RECORDED INFORMATION -

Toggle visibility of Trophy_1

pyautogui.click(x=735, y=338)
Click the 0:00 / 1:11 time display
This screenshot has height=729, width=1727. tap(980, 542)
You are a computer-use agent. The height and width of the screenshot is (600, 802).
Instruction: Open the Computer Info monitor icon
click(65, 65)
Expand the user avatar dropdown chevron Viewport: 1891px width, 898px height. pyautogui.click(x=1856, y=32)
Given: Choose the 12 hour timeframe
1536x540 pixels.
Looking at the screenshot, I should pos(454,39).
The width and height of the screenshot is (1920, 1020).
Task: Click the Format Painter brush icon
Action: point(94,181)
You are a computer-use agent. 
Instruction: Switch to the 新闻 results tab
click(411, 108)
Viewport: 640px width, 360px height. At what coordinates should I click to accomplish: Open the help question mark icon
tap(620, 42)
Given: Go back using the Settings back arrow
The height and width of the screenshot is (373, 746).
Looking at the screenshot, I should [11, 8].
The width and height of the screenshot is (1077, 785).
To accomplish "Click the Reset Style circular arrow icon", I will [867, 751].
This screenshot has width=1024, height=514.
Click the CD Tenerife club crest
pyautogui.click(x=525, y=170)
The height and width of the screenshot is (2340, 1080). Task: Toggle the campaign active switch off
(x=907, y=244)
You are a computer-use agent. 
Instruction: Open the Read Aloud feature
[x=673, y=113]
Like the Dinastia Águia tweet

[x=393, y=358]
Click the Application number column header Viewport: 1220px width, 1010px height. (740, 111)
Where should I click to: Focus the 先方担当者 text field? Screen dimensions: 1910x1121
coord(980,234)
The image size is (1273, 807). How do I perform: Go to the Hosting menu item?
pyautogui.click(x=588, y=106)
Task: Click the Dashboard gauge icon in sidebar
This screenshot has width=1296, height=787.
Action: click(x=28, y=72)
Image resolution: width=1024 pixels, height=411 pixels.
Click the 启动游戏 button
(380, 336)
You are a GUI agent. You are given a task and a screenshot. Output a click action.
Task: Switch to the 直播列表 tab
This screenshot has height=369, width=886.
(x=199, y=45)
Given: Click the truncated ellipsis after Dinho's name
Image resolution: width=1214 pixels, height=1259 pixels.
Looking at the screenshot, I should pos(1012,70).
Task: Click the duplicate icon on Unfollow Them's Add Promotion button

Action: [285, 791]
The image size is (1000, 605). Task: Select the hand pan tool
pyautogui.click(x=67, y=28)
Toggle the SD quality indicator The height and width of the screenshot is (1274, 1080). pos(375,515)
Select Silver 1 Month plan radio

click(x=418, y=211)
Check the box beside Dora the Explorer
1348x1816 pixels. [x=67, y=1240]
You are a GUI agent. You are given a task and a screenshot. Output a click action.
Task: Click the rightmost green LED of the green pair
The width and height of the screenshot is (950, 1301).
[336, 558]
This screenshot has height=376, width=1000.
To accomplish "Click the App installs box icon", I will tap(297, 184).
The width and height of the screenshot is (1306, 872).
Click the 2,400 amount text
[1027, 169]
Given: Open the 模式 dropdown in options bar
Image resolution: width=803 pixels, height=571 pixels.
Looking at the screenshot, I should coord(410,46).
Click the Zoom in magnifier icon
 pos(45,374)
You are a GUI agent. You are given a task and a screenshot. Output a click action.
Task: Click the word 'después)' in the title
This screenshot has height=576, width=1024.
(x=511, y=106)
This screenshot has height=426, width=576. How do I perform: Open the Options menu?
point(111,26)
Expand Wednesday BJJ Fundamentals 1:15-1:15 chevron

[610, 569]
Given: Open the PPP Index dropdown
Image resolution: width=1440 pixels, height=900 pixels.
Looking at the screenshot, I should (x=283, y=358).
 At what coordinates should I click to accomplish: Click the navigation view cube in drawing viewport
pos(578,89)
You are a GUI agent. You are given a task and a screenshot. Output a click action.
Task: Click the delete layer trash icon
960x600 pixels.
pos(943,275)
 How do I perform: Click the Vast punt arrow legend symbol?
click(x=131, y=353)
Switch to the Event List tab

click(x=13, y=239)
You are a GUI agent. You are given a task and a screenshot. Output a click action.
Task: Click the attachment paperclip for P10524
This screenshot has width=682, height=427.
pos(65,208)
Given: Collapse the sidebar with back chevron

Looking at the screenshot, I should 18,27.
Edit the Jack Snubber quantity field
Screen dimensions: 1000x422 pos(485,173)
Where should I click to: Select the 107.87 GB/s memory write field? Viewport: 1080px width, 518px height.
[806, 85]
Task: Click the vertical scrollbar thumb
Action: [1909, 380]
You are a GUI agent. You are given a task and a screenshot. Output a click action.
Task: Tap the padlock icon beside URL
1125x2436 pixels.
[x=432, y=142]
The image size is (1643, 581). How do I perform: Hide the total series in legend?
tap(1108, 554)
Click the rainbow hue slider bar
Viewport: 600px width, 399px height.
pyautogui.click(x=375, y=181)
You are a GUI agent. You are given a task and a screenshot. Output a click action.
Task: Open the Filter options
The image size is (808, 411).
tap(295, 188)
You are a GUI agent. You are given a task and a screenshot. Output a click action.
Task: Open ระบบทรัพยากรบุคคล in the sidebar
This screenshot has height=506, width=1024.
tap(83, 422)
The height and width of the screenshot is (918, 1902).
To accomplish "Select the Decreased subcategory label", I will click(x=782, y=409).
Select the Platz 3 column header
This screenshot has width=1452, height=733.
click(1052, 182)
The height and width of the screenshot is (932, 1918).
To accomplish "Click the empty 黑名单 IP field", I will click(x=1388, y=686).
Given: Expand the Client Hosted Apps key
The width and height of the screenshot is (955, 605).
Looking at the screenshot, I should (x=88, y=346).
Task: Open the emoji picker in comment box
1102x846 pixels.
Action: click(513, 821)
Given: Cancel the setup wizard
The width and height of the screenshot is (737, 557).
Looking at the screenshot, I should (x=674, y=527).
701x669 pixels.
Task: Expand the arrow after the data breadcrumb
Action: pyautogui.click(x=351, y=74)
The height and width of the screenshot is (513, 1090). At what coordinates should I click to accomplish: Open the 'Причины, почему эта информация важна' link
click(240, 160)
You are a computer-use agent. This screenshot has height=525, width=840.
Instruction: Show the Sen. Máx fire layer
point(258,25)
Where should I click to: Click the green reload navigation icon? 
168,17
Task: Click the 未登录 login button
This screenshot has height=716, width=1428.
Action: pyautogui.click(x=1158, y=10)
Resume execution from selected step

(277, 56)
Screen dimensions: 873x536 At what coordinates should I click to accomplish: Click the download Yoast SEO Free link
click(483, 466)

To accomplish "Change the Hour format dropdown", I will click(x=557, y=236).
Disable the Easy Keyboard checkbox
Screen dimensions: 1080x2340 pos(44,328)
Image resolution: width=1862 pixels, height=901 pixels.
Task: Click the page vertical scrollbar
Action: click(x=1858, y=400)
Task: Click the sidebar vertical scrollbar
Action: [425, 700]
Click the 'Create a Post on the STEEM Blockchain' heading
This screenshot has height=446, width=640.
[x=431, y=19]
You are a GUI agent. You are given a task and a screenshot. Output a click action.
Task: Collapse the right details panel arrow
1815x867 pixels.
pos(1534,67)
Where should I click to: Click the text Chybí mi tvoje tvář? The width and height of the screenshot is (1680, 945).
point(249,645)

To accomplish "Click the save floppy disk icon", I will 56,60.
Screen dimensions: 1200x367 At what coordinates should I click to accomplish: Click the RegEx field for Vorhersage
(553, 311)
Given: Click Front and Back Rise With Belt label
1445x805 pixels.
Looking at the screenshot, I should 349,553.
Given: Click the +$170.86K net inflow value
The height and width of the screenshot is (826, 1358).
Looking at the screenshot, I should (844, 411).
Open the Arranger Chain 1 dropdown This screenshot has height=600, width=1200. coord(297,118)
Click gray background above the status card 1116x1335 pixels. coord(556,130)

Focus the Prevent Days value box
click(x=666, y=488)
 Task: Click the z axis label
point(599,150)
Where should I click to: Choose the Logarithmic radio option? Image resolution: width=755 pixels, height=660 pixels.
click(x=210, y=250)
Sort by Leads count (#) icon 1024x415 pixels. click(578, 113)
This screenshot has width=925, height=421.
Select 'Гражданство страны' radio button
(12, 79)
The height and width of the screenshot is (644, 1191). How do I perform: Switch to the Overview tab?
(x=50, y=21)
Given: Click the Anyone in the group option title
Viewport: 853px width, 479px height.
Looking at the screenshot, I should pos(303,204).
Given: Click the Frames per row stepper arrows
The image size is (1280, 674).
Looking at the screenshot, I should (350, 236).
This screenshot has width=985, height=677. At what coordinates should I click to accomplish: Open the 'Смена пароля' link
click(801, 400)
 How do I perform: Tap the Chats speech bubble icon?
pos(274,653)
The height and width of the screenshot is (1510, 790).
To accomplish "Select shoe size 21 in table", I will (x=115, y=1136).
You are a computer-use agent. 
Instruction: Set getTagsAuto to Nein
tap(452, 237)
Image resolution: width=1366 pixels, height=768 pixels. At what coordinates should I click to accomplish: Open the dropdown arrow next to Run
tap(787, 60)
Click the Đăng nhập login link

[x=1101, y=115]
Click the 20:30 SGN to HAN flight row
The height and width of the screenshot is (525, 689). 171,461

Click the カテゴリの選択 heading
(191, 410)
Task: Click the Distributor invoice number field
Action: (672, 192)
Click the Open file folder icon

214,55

EXERCISE - Please output exactly the lines between the one holding "Given: Click the truncated" and the one holding "This screenshot has height=376, width=1000." in the records above, inclusive, and nothing more.

ANSWER -
Given: Click the truncated ellipsis after Dinho's name
Image resolution: width=1214 pixels, height=1259 pixels.
Looking at the screenshot, I should pos(1012,70).
Task: Click the duplicate icon on Unfollow Them's Add Promotion button

Action: [285, 791]
The image size is (1000, 605). Task: Select the hand pan tool
pyautogui.click(x=67, y=28)
Toggle the SD quality indicator The height and width of the screenshot is (1274, 1080). pos(375,515)
Select Silver 1 Month plan radio

click(x=418, y=211)
Check the box beside Dora the Explorer
1348x1816 pixels. [x=67, y=1240]
You are a GUI agent. You are given a task and a screenshot. Output a click action.
Task: Click the rightmost green LED of the green pair
The width and height of the screenshot is (950, 1301).
[336, 558]
This screenshot has height=376, width=1000.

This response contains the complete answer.